“Thanks, Mum.”
Her mother gave a grimace that Rachel suspected was meant to be a playful smile. “You wearing that for someone special?”
“No. I just wanted to look nice.” Rachel pulled at her sweater and then took a step towards the door. “Sorry, I should go. I don’t want to be late.”
“Of course, love. You have a good time. I know how hard you work.” Janice plucked at the bedcover with plump fingers. “Everything’s all right, isn’t it, Rach?” she asked.
Rachel tensed, one hand on the doorknob. “Why wouldn’t it be?”
“It’s only that you’ve seemed a bit distracted these last few days.”
“Distracted? Not really.” She managed a smile. “Not more than usual.”
“Okay, then.” Janice smiled, and suppressing the uncomfortable pang of guilt she always felt at leaving her mother stranded in her bed, Rachel left the room.
Outside the sun was just starting to set, and Rachel could feel a gathering chill in the air. She dug her hands into the pockets of her coat and hurried down the street towards the Hangman’s Noose.
As soon as she entered the pub, the warmth and noise fell over her like a comforting blanket. She smiled and nodded to severalpeople already clustered around the small tables and shouldered her way to the long bar of scarred oak, propping her elbows on its surface as she gazed up at Rob Telford.
He was pulling pints with practiced ease, and his gaze flicked to Rachel’s sweater for a millisecond before returning to her face. “What can I get you, Rach?”
“Don’t you know my order yet?” Rachel answered with a flirty smile, and she saw surprise flicker in his eyes. She didn’t usually flirt with Rob, or with anyone, and her question had probably come out a bit aggressively. She was definitely out of practice with this kind of thing. Then Rob gave a slow smile in response. Maybe she could do this, after all. Rob wasn’t a bad-looking bloke, with dark hair and a slightly gap-toothed smile. He’d been a tearaway in school, but he’d settled down since taking over the pub.
“Lucy’s already ordered your table a bottle of red,” he said as he pushed two foaming pints of ale across the bar to a stony-faced sheep farmer in a flat cap and mud-splattered dungarees. “You’re late.”
“Not that late.” Rachel glanced towards the table in the corner that had always belonged to her team.

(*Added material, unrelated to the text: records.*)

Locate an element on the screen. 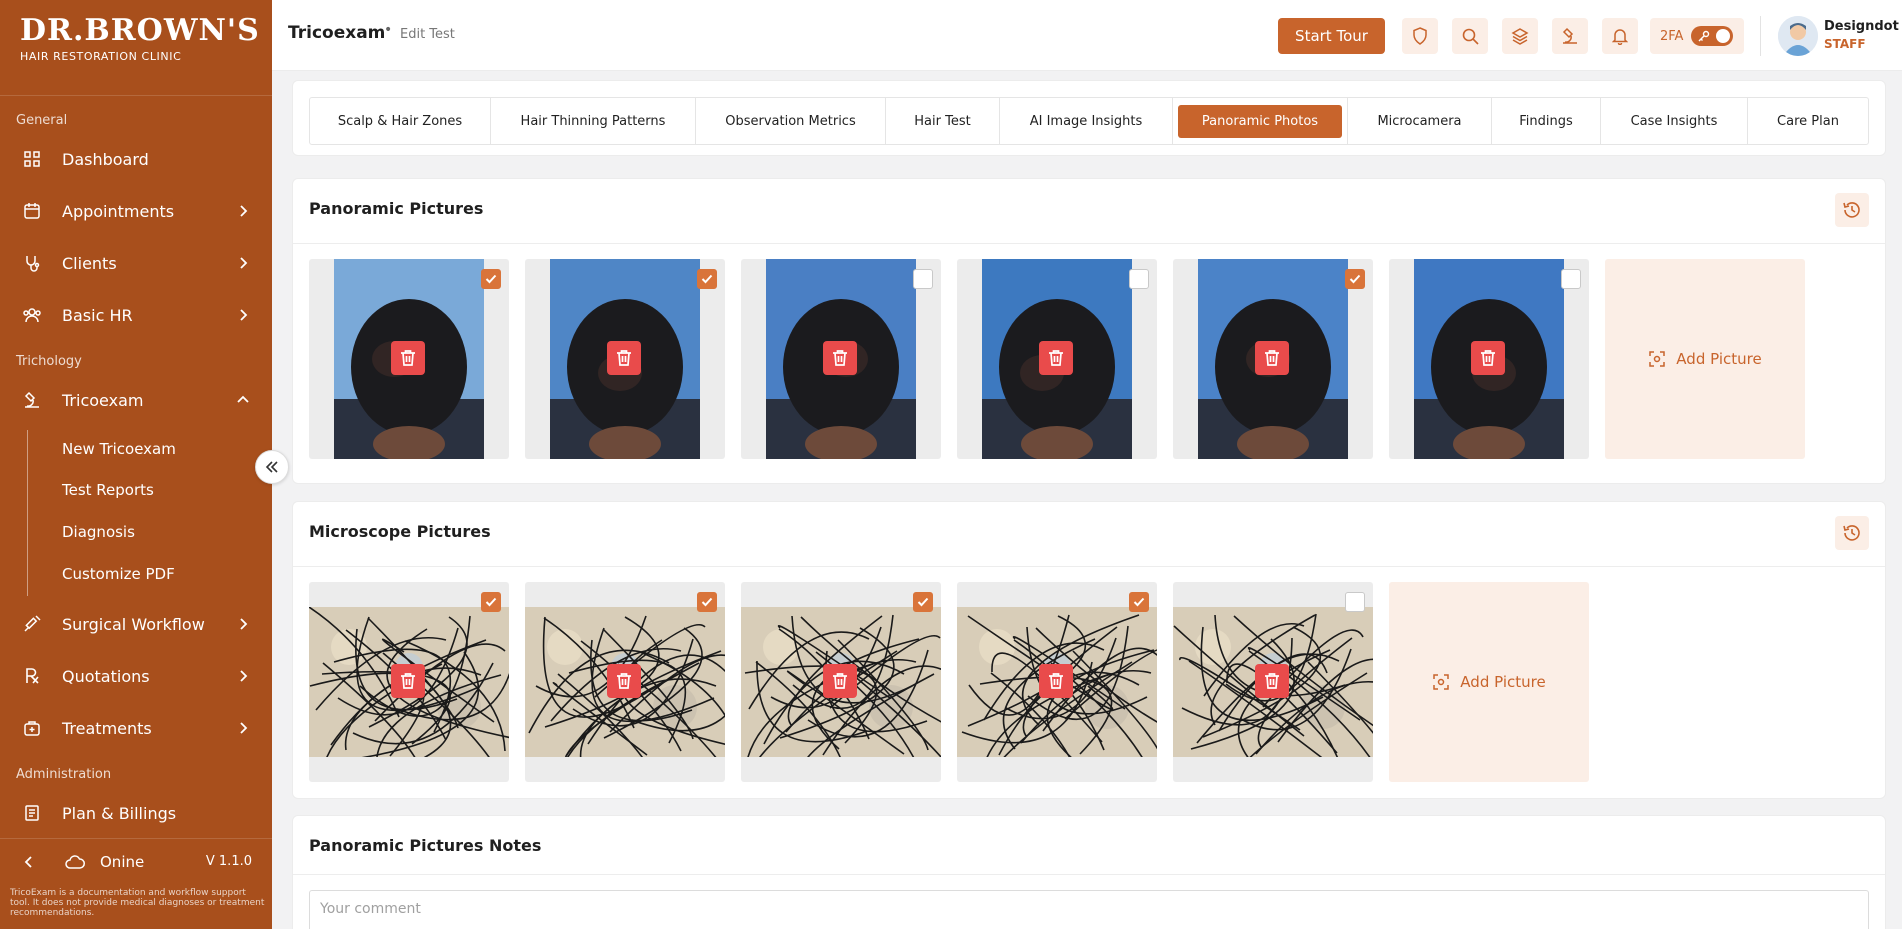 The height and width of the screenshot is (929, 1902). search-button is located at coordinates (1470, 36).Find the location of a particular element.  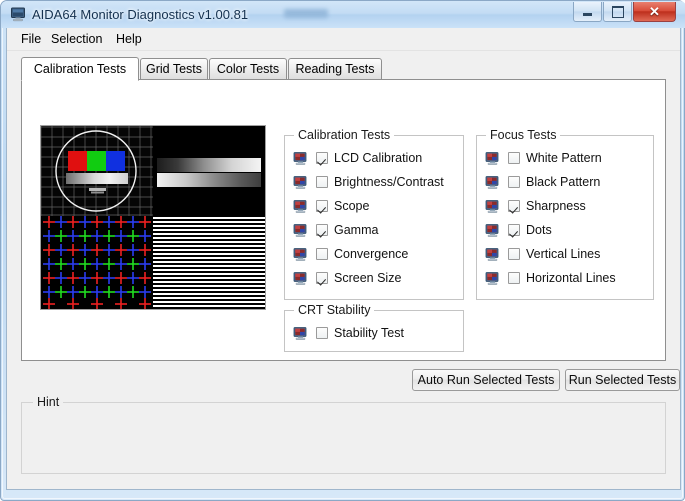

checkbox-lcd-calibration is located at coordinates (322, 158).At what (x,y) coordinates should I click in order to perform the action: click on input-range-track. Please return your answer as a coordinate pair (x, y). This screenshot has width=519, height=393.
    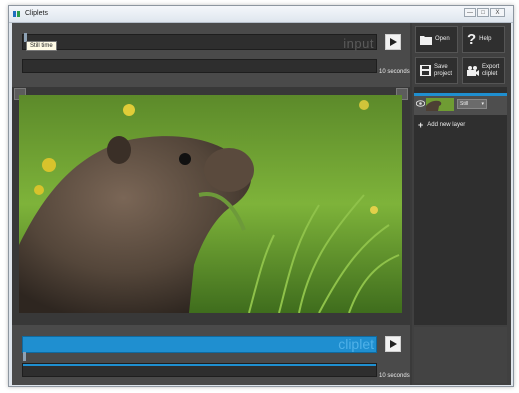
    Looking at the image, I should click on (200, 66).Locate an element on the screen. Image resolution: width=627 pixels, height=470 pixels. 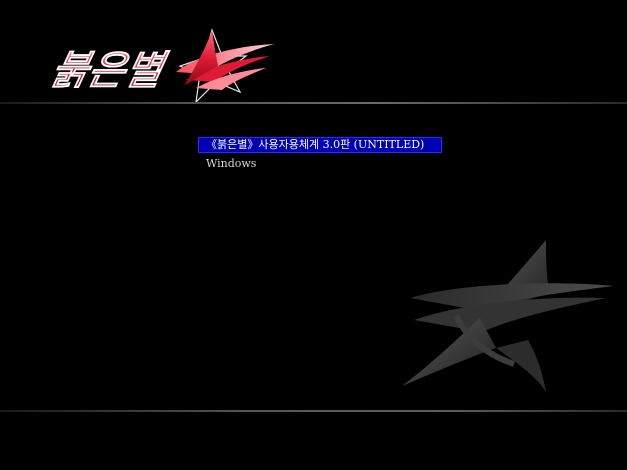
boot-entry-red-star: 《붉은별》사용자용체계 3.0판 (UNTITLED) is located at coordinates (320, 145).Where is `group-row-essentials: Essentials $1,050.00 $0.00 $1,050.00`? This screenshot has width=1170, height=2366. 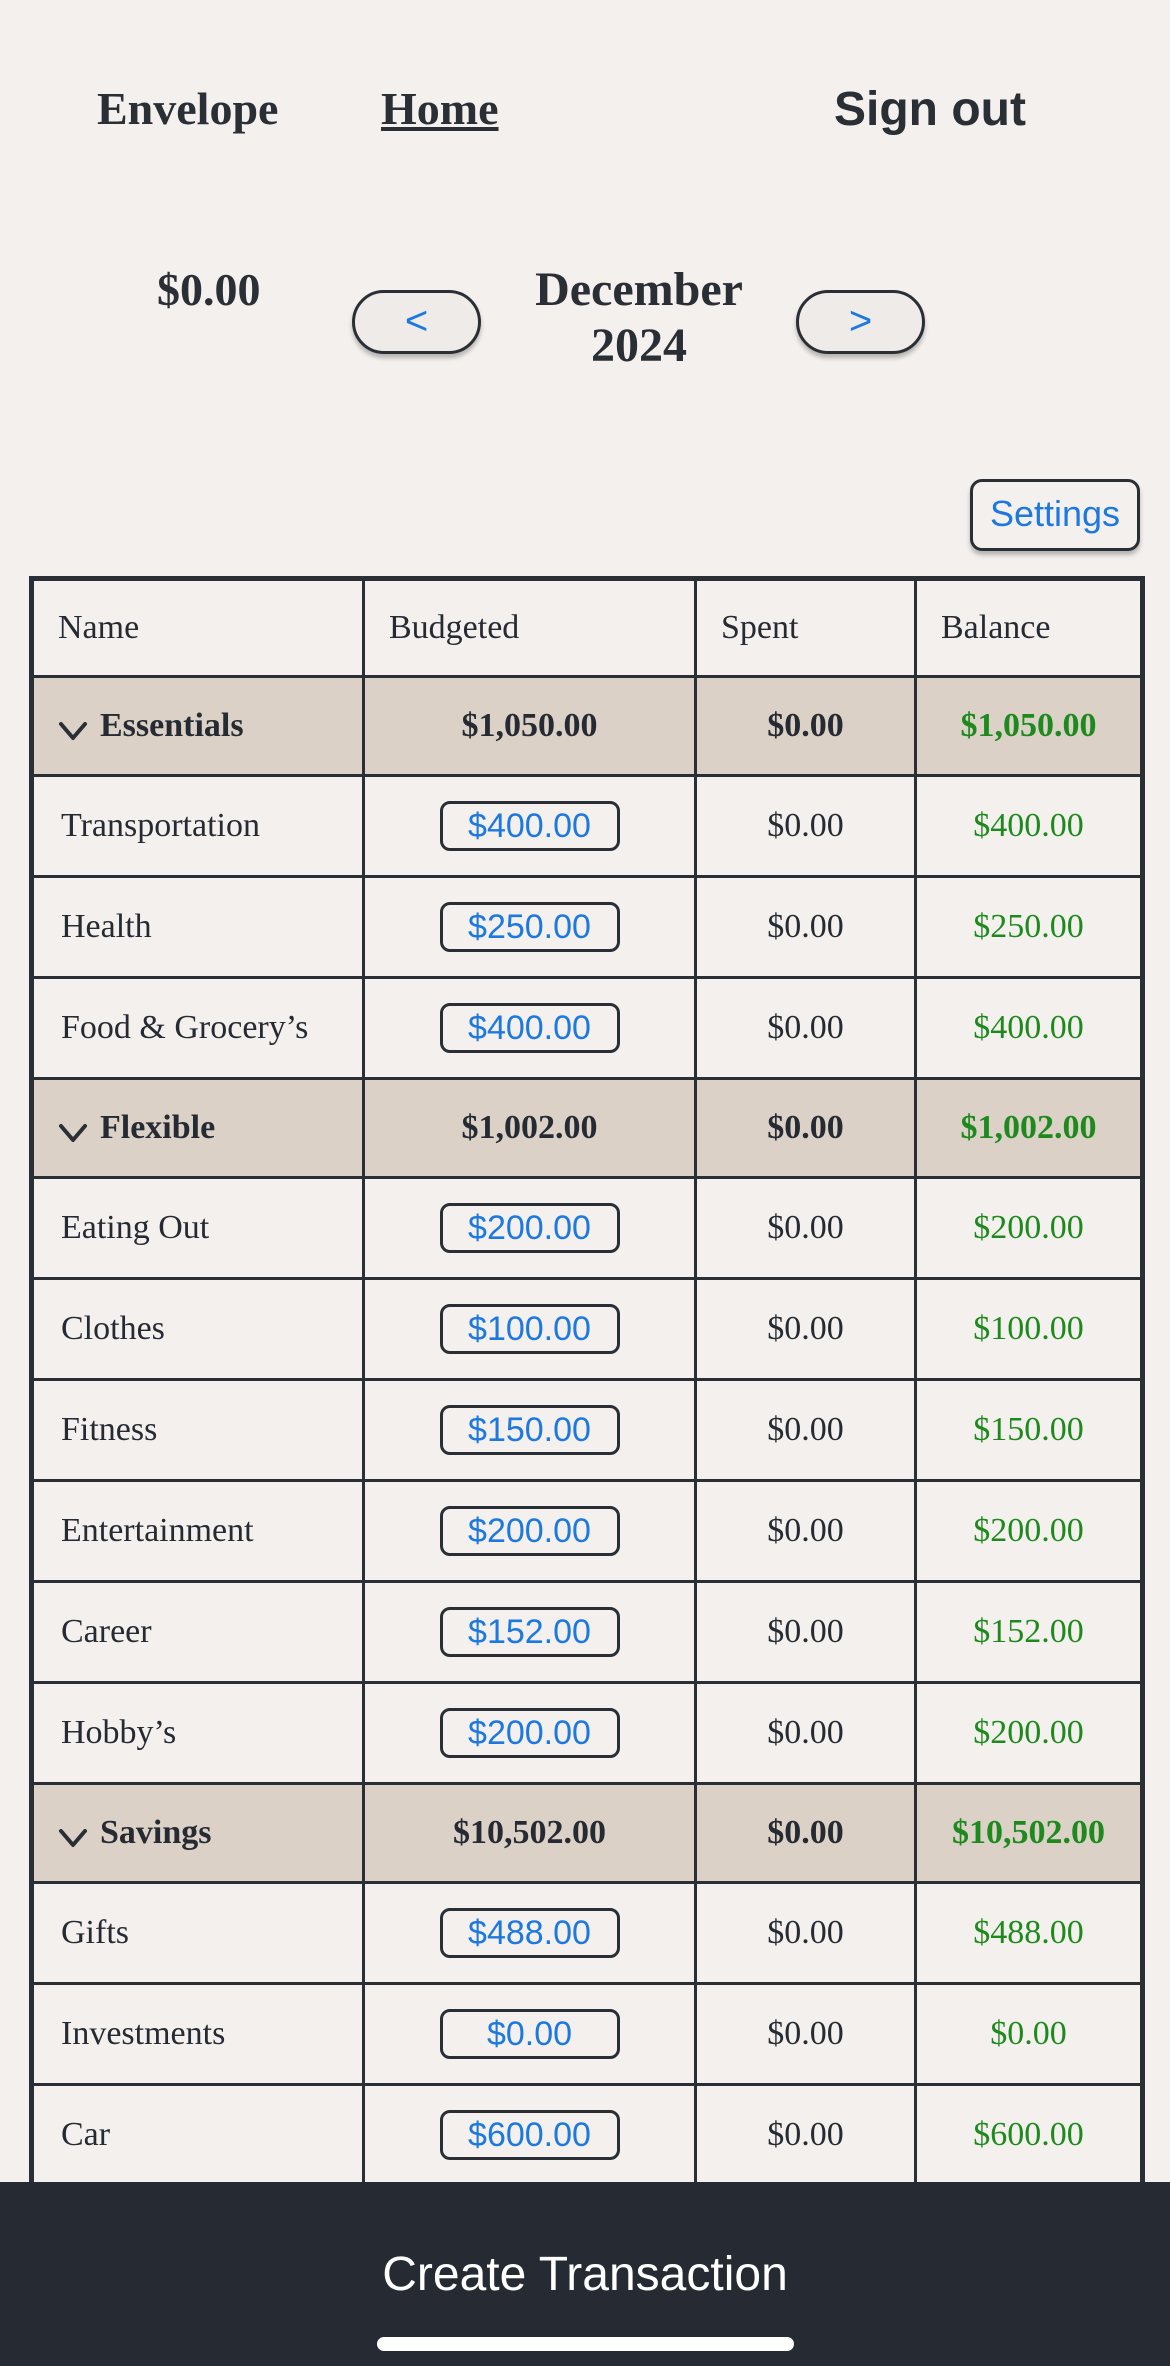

She, Juliet and Lucy Bagshaw, and Abby Rhodes from the beach café had been coming every Thursday for the quiz for nearly six months now. They hadn’t won yet, but they’d come close. And more importantly, they’d all had a laugh.
She could see Lucy’s cloud of frizzy hair above the crowds, and as she caught sight of Rachel, Lucy waved enthusiastically, gesturing to the bottle of wine already on the table.
“Looks like you’ve got an extra at your table tonight,” Rob remarked.
“An extra?”
He nodded towards the table in the corner. “Lucy’s one for picking up strays, isn’t she? Although that was your brief, back in school.”
Rachel stiffened. “What on earth are you talking about?”
Rob pulled another pint. “Claire West,” he said, and feeling as if she’d swallowed a stone, Rachel turned back to look at the table in the corner and saw what she’d missed before: Claire West seated next to Lucy.
Chapter four
Claire
This had been a mistake. Claire realized that as soon as she stepped into the pub and the noise of the place hit her like a smack in the face. She nearly stumbled right back out the door, because she’d never been good with crowds. When Hugh had taken her to parties, she’d spent the whole time either in the ladies’ or craning her head forward, attempting to catch what everyone was saying, trying to keep up, or at least appear as if she were.
Before she could move, Lucy was calling to her from across the entire pub. “Claire! Claire, over here.”
The crowd of people blurred before her into one unfriendly mass; she saw a few farmers hunched over their pints, looking resolutely uninterested, a couple of women dolled up and avidly curious. She lifted her chin and started to move through the crowds.
“You came.” Lucy looked delighted, which seemed a bit weird. Claire barely knew this woman, and she hadn’t done much to recommend herself to Lucy Bagshaw, except for not dropping a tin of beans on her foot.
“I came,” she agreed inanely, and sat down on the stool next to Lucy’s. Lucy was still scanning the pub, so Claire introduced herself to the other woman at the table.
“Abby Rhodes.” The woman, small with long, dark hair, eyed her in a knowing way that made Claire tense. She didn’t recognize the name, but... “We were in school at the same time,” Abby explained. Her voice was soft, and Claire had to lean forward to listen. “I was in Year Two to your Year Six.” She offered a teasing smile. “You were one of the in girls.”
The in girls. Claire shook her head as if to deny it, although she knew she couldn’t. She had been one of those popular girls, even though it had felt like a bewildering joke at the time, something she neither understood nor trusted.
“Well,” she said, because she had nothing else to say, but Abby seemed to want a response.